▸ **What this task involves**: Look for the word "page" in the material below, then report each line where it occurs.

▸ **Material supplied**:

_ _ _ _

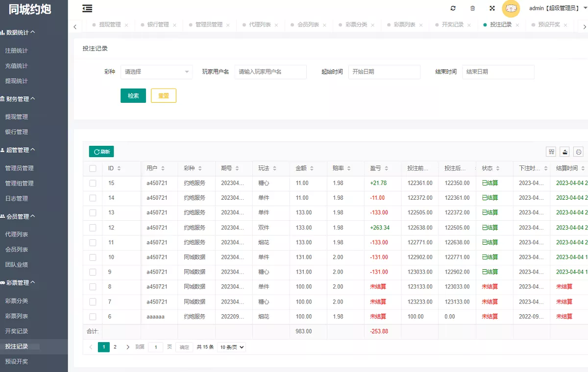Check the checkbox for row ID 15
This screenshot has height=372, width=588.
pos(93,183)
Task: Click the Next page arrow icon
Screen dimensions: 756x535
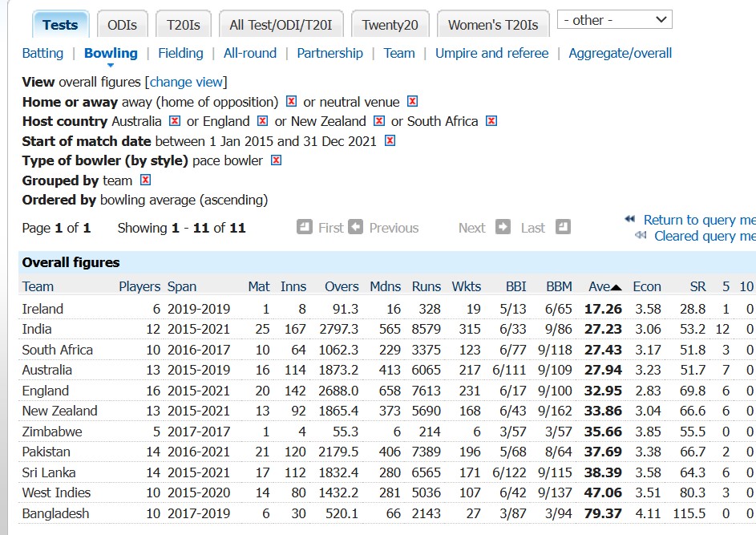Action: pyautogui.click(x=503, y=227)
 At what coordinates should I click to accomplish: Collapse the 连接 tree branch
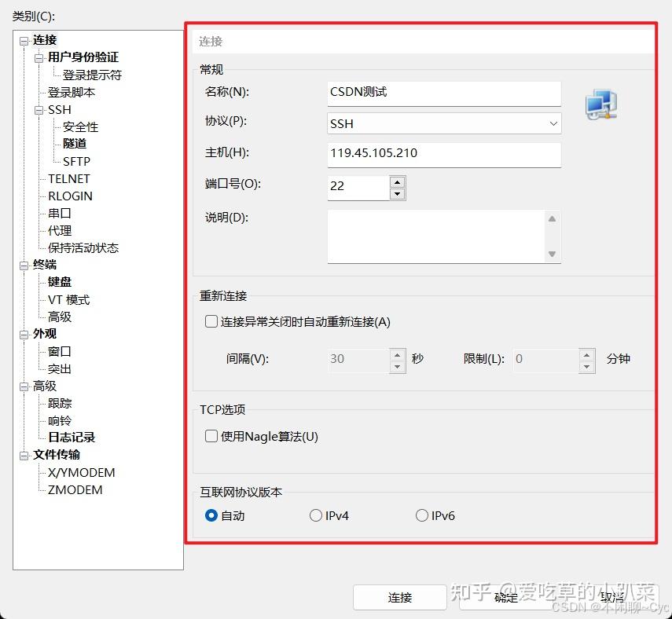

_ _ _ _

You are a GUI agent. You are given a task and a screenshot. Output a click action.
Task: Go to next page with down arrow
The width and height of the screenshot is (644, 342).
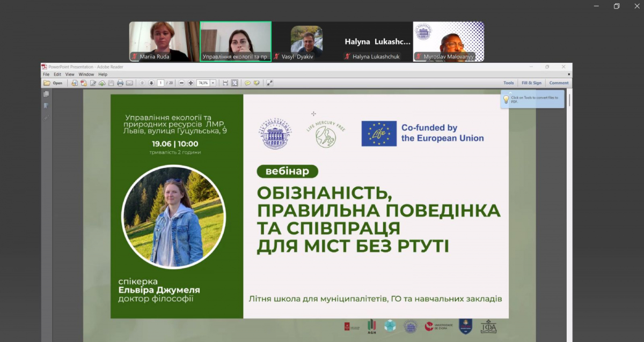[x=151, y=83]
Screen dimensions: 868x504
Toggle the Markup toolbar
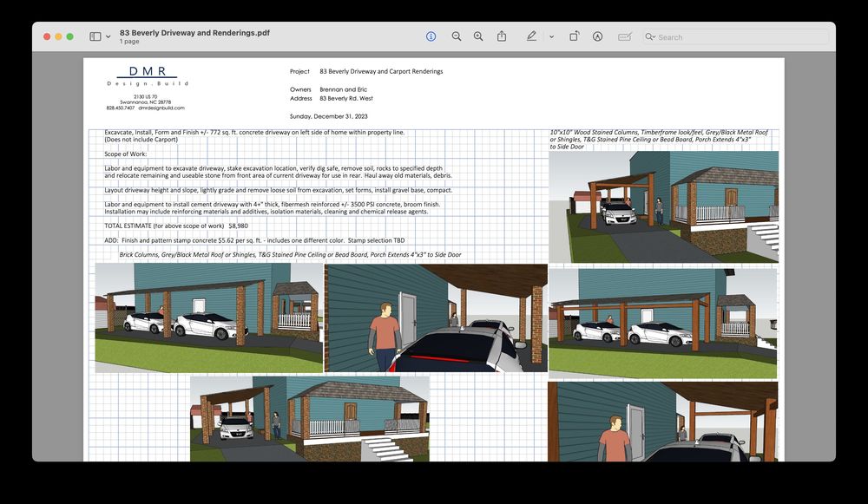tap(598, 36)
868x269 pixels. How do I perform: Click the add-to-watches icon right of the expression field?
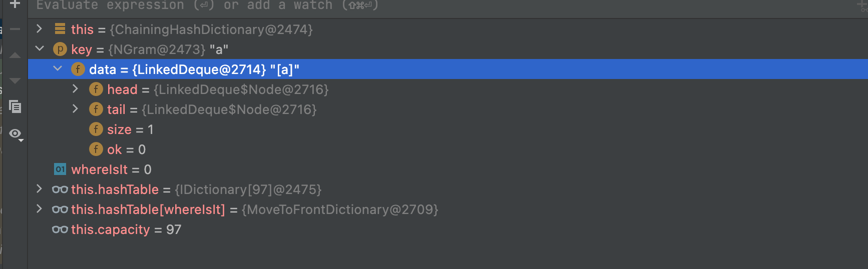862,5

_ _ _ _

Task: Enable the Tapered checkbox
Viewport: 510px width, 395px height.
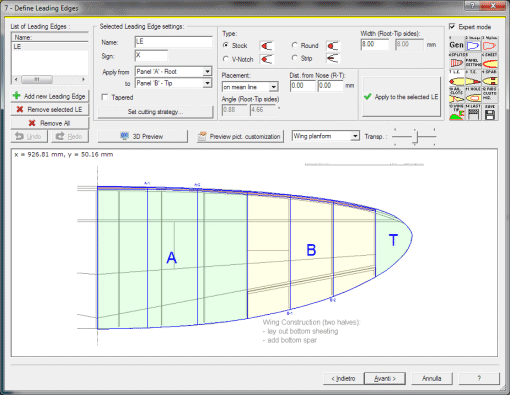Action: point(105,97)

_ _ _ _

▸ **Your response**:
Task: Click the Next page arrow icon
Task: Go to next page with down arrow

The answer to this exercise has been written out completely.